Stored data:

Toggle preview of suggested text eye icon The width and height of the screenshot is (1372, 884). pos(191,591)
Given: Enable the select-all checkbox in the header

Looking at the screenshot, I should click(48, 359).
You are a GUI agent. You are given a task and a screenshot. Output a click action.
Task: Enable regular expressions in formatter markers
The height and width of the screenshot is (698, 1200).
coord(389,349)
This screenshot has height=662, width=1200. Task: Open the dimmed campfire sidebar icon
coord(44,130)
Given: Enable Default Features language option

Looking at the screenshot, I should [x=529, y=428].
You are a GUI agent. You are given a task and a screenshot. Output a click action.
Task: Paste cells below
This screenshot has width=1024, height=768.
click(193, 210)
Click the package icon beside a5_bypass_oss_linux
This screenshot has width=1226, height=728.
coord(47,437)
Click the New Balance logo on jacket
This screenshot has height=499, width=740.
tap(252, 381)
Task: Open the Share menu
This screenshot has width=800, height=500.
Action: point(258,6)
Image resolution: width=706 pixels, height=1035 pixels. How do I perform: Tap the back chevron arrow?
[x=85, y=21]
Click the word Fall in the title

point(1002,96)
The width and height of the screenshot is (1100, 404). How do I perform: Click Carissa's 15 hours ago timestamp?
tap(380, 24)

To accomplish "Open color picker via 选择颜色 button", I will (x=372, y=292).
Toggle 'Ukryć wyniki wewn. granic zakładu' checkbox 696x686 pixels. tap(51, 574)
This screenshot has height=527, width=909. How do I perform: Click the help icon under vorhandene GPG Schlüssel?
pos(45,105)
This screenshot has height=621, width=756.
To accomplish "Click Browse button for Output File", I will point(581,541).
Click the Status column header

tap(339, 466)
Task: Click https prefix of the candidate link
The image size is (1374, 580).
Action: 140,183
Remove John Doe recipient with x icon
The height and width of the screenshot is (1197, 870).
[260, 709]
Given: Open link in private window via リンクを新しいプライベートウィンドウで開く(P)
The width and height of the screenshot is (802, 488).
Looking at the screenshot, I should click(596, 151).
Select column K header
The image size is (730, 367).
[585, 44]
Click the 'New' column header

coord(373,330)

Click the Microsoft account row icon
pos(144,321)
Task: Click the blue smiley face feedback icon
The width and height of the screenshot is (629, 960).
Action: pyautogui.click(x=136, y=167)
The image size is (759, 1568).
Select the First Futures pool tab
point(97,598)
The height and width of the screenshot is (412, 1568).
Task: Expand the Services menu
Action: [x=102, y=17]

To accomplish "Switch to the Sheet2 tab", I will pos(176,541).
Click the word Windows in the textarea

■ **ACTIVITY**
Each entry above should be repeated exactly, with no line left out.

■ **ANSWER TO THE EXERCISE**
Toggle preview of suggested text eye icon The width and height of the screenshot is (1372, 884). pos(191,591)
Given: Enable the select-all checkbox in the header

Looking at the screenshot, I should click(48, 359).
You are a GUI agent. You are given a task and a screenshot. Output a click action.
Task: Enable regular expressions in formatter markers
The height and width of the screenshot is (698, 1200).
coord(389,349)
This screenshot has height=662, width=1200. Task: Open the dimmed campfire sidebar icon
coord(44,130)
Given: Enable Default Features language option

Looking at the screenshot, I should [x=529, y=428].
You are a GUI agent. You are given a task and a screenshot. Output a click action.
Task: Paste cells below
This screenshot has width=1024, height=768.
click(193, 210)
Click the package icon beside a5_bypass_oss_linux
This screenshot has width=1226, height=728.
coord(47,437)
Click the New Balance logo on jacket
This screenshot has height=499, width=740.
tap(252, 381)
Task: Open the Share menu
This screenshot has width=800, height=500.
Action: point(258,6)
Image resolution: width=706 pixels, height=1035 pixels. How do I perform: Tap the back chevron arrow?
[x=85, y=21]
Click the word Fall in the title

point(1002,96)
The width and height of the screenshot is (1100, 404). How do I perform: Click Carissa's 15 hours ago timestamp?
tap(380, 24)

To accomplish "Open color picker via 选择颜色 button", I will (x=372, y=292).
Toggle 'Ukryć wyniki wewn. granic zakładu' checkbox 696x686 pixels. tap(51, 574)
This screenshot has height=527, width=909. How do I perform: Click the help icon under vorhandene GPG Schlüssel?
pos(45,105)
This screenshot has height=621, width=756.
To accomplish "Click Browse button for Output File", I will point(581,541).
Click the Status column header

tap(339, 466)
Task: Click https prefix of the candidate link
The image size is (1374, 580).
Action: 140,183
Remove John Doe recipient with x icon
The height and width of the screenshot is (1197, 870).
[260, 709]
Given: Open link in private window via リンクを新しいプライベートウィンドウで開く(P)
The width and height of the screenshot is (802, 488).
Looking at the screenshot, I should click(596, 151).
Select column K header
The image size is (730, 367).
[585, 44]
Click the 'New' column header

coord(373,330)

Click the Microsoft account row icon
pos(144,321)
Task: Click the blue smiley face feedback icon
The width and height of the screenshot is (629, 960).
Action: pyautogui.click(x=136, y=167)
The image size is (759, 1568).
Select the First Futures pool tab
point(97,598)
The height and width of the screenshot is (412, 1568).
Task: Expand the Services menu
Action: [x=102, y=17]

To accomplish "Switch to the Sheet2 tab", I will pos(176,541).
Click the word Windows in the textarea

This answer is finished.